Posted by cunoodle2 on Sat, 29 Jan 2022 14:37:23 +0100

Shared variable

  • broadcast variable

    • Broadcast variables allow programs to cache a read-only variable on each machine in the cluster instead of saving a copy for each task. With broadcast variables, you can share some data in a more efficient way, such as a global configuration file.

    • from pyspark.sql import SparkSession
      spark = SparkSession.builder.master("local[*]").appName("RDD Demo").getOrCreate();
      sc = spark.sparkContext
      conf = {"ip":"192.168.1.1","key":"cumt"}
      #Broadcast variable
      brVar =  sc.broadcast(conf)
      a = brVar.value #Get broadcast variable value
      print(a) #{'ip': '192.168.1.1', 'key': 'cumt'}
      print(a["key"]) #cumt
      brVar.unpersist() #Update broadcast variables
      conf["key"] = "jackwang"
      brVar =  sc.broadcast(conf) #Broadcast again
      a = brVar.value #Get broadcast new variable value
      print(a) #{'ip': '192.168.1.1', 'key': 'jackwang'}
      #destroy() can destroy the data of broadcast variables together with metadata, which cannot be used after destruction
      brVar.destroy()
      
  • accumulator

    • Variables that can only be added by using the associated operation can quickly execute the operation. During debugging, the related events in the execution of the job can be counted. The calculation tasks on different nodes can add values to the accumulator by using the add method. In order to ensure accuracy, only one action operation can be used. If necessary, Then perform cache or persist operations on the RDD object to cut off the dependency

    • rdd = sc.range(1,101)
      #Create accumulator, initial value 0
      acc = sc.accumulator(0)
      def fcounter(x):
      	global acc
        if x % 2 == 0 :
        acc += 1
        #unsupported operand type(s) for -=
        #acc -= 1
      rdd_counter =  rdd.map(fcounter)
      print(acc.value) #The logic of the 0 fccounter function has not been executed
      #Ensure that the accumulator value is correctly obtained multiple times
      rdd_counter.persist()
      print(rdd_counter.count()) #100
      print(acc.value) #50
      print(rdd_counter.count()) #100
      print(acc.value) #50
      

DataFrames and Spark SQL

  • Including data itself and structure information
  • Support nested data types, array and map.
  • Support building on multiple data sources

Create DataFrames

from pyspark.sql import SparkSession
spark = SparkSession.builder.master('local[1]').appName('DataFrames').getOrCreate()
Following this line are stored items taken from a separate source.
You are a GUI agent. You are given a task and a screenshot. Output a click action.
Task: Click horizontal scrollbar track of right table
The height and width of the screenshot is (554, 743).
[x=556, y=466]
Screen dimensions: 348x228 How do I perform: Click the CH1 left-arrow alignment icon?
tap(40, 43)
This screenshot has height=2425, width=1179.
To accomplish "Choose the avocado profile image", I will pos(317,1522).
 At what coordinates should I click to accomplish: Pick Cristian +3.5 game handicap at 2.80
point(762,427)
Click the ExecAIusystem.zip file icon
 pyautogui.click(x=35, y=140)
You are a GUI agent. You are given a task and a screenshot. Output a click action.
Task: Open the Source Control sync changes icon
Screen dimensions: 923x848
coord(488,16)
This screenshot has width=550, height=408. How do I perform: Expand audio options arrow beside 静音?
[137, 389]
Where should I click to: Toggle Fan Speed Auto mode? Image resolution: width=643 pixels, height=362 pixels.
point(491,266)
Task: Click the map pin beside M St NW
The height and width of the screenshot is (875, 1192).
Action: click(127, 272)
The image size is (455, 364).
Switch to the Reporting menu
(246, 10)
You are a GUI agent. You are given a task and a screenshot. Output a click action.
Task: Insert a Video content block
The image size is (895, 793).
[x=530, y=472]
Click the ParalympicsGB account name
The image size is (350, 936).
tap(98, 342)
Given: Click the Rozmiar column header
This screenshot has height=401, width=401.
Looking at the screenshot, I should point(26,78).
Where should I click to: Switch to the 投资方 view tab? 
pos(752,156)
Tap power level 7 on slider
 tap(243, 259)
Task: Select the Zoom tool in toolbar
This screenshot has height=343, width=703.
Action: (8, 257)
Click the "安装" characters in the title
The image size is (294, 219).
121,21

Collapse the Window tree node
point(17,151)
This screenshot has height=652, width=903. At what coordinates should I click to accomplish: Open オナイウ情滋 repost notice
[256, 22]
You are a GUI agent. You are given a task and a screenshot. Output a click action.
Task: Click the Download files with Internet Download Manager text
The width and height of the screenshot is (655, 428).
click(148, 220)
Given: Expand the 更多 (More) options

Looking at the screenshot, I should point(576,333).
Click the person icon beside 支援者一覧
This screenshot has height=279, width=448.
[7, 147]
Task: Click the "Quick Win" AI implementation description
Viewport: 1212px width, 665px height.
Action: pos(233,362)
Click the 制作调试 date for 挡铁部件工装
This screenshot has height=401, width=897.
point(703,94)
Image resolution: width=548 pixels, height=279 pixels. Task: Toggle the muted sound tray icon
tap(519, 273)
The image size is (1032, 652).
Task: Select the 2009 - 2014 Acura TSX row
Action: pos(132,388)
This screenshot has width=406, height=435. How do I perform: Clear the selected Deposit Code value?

#Create DataFrames with list
a = [('Jack', 32),('Smith', 33)]
df = spark.createDataFrame(a)
print(df.collect()) #[Row(_1='Jack', _2=32), Row(_1='Smith', _2=33)]
df.show()
+-----+---+
|   _1| _2|
+-----+---+
| Jack| 32|
|Smith| 33|
+-----+---+

# Add structure information
df2 = spark.createDataFrame(a, ['name', 'age'])
print(df2.collect())	#[Row(name='Jack', age=32), Row(name='Smith', age=33)]
df2.show() 
+-----+---+
| name|age|
+-----+---+
| Jack| 32|
|Smith| 33|
+-----+---+

#DataFrame object with type
from pyspark.sql.types import *
a = [('Jack', 32),('Smith', 33)]
rdd = sc.parallelize(a)
# StructField(name, type, can it be empty)
schema = StructType([
   StructField("name", StringType(), True),
   StructField("age", IntegerType(), True)])
df = spark.createDataFrame(rdd, schema)
# Simplified version
df2 = spark.createDataFrame(rdd,"name:string,age:int")
df.printSchema()
# root
#  |-- name: string (nullable = true)
#  |-- age: integer (nullable = true)

Basic usage of Spark SQL

spark.sql query

spark.udf.register() registers custom functions

df.select().where() filter

df.agg({field name: Method}) show()

df.describe() to view related variables

spark.read.format(‘json’) . load() read file

df.join(deptDf, peopleDf.deptId == deptDf.id,'inner')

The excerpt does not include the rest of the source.